I am going to prepare and publish a snap package(-s) for our software (https://www.ivpn.net/apps). But, before doing that, I want to consult about some questions.
The software I want to publish is an open-source VPN client (https://github.com/ivpn/desktop-app).
It is split into two general parts:
- a daemon, which works as a system service with privileged user rights (and also a small CLI tool). The privileged environment is required for daemon because of various reasons: to be able to establish a VPN connection, to control DNS configuration, to control firewall rules (iptables), to monitor changes in network interfaces… etc.
- a UI which is an Electron application that is communicating with daemon over the localhost socket interface.
Here are the questions I want to consult with you:
- Due to the reasons described above, I see the only way to make ‘daemon’ work is to use ‘Classic’ confinement for the snap.
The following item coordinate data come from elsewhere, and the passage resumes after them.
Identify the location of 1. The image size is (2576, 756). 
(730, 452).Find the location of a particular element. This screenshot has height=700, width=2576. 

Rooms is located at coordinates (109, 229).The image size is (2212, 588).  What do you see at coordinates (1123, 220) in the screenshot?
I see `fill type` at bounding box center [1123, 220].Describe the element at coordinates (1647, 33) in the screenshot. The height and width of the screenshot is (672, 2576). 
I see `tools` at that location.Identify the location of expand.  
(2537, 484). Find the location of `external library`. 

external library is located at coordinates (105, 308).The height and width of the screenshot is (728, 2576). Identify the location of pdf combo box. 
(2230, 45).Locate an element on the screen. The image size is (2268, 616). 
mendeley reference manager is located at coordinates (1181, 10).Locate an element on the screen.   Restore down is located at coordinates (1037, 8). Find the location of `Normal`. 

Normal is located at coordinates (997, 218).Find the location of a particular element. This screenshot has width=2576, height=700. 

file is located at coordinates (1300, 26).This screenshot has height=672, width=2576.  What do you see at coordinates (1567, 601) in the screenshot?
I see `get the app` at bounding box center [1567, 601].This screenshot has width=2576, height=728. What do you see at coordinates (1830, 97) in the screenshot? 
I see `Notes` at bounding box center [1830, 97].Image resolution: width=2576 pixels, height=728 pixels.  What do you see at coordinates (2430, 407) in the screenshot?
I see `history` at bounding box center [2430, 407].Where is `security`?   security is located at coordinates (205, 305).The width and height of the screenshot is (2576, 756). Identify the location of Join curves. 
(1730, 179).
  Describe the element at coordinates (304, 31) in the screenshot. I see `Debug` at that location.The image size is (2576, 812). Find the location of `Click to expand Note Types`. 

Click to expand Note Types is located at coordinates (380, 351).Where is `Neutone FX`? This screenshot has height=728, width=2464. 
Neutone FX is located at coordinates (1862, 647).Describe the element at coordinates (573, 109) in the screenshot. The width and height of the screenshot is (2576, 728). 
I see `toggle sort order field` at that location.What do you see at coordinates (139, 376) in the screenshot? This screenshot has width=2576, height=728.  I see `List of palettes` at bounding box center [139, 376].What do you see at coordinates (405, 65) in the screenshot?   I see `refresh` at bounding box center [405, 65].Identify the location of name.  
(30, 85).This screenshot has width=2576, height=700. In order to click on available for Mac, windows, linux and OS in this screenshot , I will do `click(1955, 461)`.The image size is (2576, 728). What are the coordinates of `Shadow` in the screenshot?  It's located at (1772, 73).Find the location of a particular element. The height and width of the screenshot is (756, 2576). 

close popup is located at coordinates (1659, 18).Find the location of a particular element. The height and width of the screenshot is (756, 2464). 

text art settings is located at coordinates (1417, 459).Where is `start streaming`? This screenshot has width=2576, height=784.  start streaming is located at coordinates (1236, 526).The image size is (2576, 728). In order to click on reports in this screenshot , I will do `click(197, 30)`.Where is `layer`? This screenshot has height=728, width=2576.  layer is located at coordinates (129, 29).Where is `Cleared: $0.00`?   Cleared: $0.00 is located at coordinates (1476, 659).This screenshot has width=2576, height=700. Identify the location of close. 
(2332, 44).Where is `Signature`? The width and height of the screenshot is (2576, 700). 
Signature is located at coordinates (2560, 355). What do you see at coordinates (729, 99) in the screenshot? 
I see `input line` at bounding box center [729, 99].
Is there any chance for such a package to be approved for publishing on the Snapcraft store?
- It seems, in general, that UI can work in ‘Strict’ snap confinement. So I assume that the UI can be packed into a separate snap with strict confinement.
The only problem which I have to solve: the UI needs to have read access to a single file in the filesystem (the file were created by daemon). This file is common for all users in a system, so saving it in the
homefolder is not a solution. What is the best way to solve it? Additionally, I want to avoid any manual work from the user side. So, I do not want users to connect snap interfaces manually.
- Can the UI be packed together with a daemon into one snap (using Classic confinement)? I mean, can such a snap be approved for publishing on the Snapcraft store?